:: TEXT EXCERPT ::
Osborn was a winner of the Metropolitan Opera National Council Auditions in 1994 at the age of 21. He made his Met debut in Salome in 1996, and has subsequently sung the roles of Don Ottavio in Mozart's Don Giovanni and Count Almaviva in Rossini's The Barber of Seville, Goffredo in Rossini's Armida, Rodrigo di Dhu in Donizetti's La donna del lago, and Arnold in Rossini's Guillaume Tell with the company.

Osborn is an alumnus of the Music Academy of the West summer conservatory program, where he attended in 1997.

In 2007, he had made his role debut as Arnold with Antonio Pappano conducting the Orchestra and Chorus of the Accademia Nazionale di Santa Cecilia, a role he has since repeated at the Royal Opera House in London, Theater an der Wien, Grand Théâtre de Genève, Dutch National Opera, Opéra de Lyon, Wiener Staatsoper, Teatro Regio di Torino and his debut at Carnegie Hall with Gianandrea Noseda. In 2011 he appeared in the demanding lead role of Raoul in Meyerbeer's Les Huguenots at La Monnaie in Brussels. He has recently reprised the role at the Semperoper and in Geneva. Osborn has sung the title of role of Rossini's Otello at the Opéra de Lausanne, Teatro San Carlo in Naples, and also in Tokyo, Vienna, Paris, Lyon, Zurich and at the Salzburg Festspielhaus, among other venues.

(Records from a data collection)

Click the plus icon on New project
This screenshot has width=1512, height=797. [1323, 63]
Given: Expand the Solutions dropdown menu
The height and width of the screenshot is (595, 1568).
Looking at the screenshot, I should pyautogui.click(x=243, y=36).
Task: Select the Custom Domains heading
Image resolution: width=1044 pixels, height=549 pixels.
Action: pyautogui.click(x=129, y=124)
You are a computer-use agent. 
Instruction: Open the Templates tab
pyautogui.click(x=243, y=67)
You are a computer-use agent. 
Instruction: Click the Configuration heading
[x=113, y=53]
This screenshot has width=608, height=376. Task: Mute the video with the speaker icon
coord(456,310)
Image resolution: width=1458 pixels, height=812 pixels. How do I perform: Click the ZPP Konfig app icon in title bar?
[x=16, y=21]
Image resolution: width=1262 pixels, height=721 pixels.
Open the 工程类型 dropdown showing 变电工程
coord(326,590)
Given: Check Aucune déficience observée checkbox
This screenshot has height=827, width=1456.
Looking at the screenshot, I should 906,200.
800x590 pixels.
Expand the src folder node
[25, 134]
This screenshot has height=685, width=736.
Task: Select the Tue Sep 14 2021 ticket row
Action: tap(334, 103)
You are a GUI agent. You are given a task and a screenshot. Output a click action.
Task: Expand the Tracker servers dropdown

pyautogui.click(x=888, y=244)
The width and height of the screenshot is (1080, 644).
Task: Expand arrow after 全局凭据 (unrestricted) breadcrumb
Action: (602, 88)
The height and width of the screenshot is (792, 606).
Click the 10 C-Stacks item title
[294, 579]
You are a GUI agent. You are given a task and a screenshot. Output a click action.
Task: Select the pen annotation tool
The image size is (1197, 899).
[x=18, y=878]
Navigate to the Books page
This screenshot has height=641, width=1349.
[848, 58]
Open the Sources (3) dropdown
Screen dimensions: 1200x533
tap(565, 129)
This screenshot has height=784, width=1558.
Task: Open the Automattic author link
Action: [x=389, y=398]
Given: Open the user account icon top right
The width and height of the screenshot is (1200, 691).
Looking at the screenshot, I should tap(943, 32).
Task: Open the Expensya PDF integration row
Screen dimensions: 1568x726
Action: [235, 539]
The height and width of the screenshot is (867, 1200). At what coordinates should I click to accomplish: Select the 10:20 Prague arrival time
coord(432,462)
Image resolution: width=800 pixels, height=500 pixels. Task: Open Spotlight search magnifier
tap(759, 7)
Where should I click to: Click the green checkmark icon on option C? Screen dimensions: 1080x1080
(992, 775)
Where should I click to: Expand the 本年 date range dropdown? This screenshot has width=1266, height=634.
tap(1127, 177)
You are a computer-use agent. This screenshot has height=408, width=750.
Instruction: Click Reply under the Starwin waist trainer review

:: APPLY WHAT YOU READ ::
**1)** Decide whether each statement agrees with the text about Osborn's opera career, answering yes or no and quoting the words of the text that settle it: (a) Osborn won the Metropolitan Opera National Council Auditions at age 21. (b) Osborn first sang the role of Arnold at the Royal Opera House in London. (c) Osborn attended the Music Academy of the West in 1997.
**2)** According to the text about Osborn's opera career, in what year did Osborn appear as Raoul in Meyerbeer's Les Huguenots at La Monnaie?
**3)** Resume the text about Osborn's opera career, picking up after its last sentence.
The records have no connection to the text.

:: ANSWERS TO THE PROBLEMS ::
**1)**
(a) Yes: "Osborn was a winner of the Metropolitan Opera National Council Auditions in 1994 at the age of 21."
(b) No: "In 2007, he had made his role debut as Arnold with Antonio Pappano conducting the Orchestra and Chorus of the Accademia Nazionale di Santa Cecilia"
(c) Yes: "where he attended in 1997"

**2)** 2011

**3)**
Further lead roles in French opera repertoire include Roméo in Gounod's Roméo et Juliette at the Salzburg Festival and the Arena di Verona Festival, Hoffmann in Offenbach's Les contes d'Hoffmann in Lyon, Amsterdam, Teatro Reina Sofia Belles Arts in Valencia, and in Naples; Des Grieux in Massenet's Manon at the Opéra de Lausanne, Teatro Colon in Buenos Aires, and the title role of Benvenuto Cellini in Amsterdam and the Liceu in Barcelona and at Opera di Roma; Prince Léopold in Halevy's La Juive at the Opéra Bastille, in Zürich, Amsterdam and at the Munich Opera Festival; the title role of Massenet's Werther with Oper Frankfurt; and the title role in Auber's Fra Diavolo in Rome.

In 2017 the tenor won widespread acclaim for his performances in the leading role of Jean de Leyde in Meyerbeer's Le prophète in two different productions, one at the Théâtre du Capitole de Toulouse and the other at the Aalto-Musiktheater Essen.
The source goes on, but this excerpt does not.